L'appartenance familiale

Jean Sgard

On ne se départit pas de son enfance: même oublié par sa famille, Prévost la restitue sous un «mode imaginaire dans tous ses romans».

Il y a certainement une grande part de son passé, de son destin familial, que Prévost a refusée avec énergie; toute sa famille semble lui dire;: tu seras prêtre, tu seras évêque, ou prieur d’une abbaye; tu respecteras Dieu, l’Église, les Mystères, les sacrements; tu seras pieux et soumis. Et c’est assurément ce qu’il ne fut pas. Et sans doute a-t-il fait violemment scandale dans sa famille, qui semble bientôt l’oublier ; il ne figure, on l’a dit, dans aucun des dossiers Prévost des archives du Pas-de-Calais. (P. 29)

On peut en même temps constater que la famille, et dans une large mesure la sienne, vit sur le mode imaginaire dans tous ses romans. Dans les Mémoires d'un homme de qualité, dans Cleveland, dans Le doyen et dans l'Histoire d'une Grecque moderne encore, on trouvera des pères tendres et sévères qui veillent à l'éducation de leur fils, des frères et sœurs très unis, des épouses aimantes et un peu effacées, des grands-parents exigeants. Dès le début des Mémoires d'un homme de qualité, toute la constellation familiale est réunie : un père sensible et rigoureux veille aux études de ses enfants, avant de confier son fils aux pères jésuites; un frère et une sœur sont tendrement unis :

«Pour moi, j'avais la compagnie de ma sœur, que j'aimais à l'adoration. Elle était née un an après moi. Nous étions à peu près de la même grandeur et de la même portée de raison. Il n'y eut peut-être jamais d'amitié si tendre et si parfaite que la nôtre.»

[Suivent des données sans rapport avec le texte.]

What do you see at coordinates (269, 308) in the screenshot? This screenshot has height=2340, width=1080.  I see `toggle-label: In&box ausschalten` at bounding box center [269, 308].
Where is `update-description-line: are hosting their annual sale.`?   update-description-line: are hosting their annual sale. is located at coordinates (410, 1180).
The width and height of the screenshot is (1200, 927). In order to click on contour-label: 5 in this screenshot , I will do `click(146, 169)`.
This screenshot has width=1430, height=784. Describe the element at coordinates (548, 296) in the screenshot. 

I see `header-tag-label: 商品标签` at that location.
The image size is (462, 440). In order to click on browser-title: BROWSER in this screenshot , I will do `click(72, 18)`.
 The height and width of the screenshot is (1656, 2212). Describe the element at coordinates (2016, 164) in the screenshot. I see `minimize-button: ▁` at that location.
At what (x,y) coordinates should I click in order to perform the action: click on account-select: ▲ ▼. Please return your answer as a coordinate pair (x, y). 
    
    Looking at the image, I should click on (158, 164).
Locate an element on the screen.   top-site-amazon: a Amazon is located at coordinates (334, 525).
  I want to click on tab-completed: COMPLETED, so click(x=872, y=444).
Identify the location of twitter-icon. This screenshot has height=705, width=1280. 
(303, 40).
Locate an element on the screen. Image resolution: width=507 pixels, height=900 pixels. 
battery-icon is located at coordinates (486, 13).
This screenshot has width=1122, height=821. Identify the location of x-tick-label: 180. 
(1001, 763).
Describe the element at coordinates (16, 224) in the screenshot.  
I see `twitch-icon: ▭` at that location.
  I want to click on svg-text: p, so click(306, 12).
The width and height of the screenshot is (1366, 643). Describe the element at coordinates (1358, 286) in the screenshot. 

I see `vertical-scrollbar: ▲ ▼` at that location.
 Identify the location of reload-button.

Cette sœur connaîtra quelques semaines plus tard un sort tragique; elle meurt assassinée, et sa mère ne lui survivra pas. Bien sûr, ces éléments de récit qui appartiennent au passé de l'auteur sont mêlés de trop d'ornements romanesques pour qu'on puisse parler d'autobiographie même romancée; mais on garde l'impression que Prévost traite les séquences les plus frappantes de son passé comme des fragments de textes, qu'il les mêle à des lectures, à des schémas connus, puis les développe à sa façon : les parents sont d'origine illustre, ils sont frappés par la fatalité, la sœur devient une amante enlevée par un rival masqué, le retour du cadavre s'accomplit dans une sorte de chemin de croix spectaculaire, le père désespéré se jette dans un couvent et le héros reste seul, livré à son destin.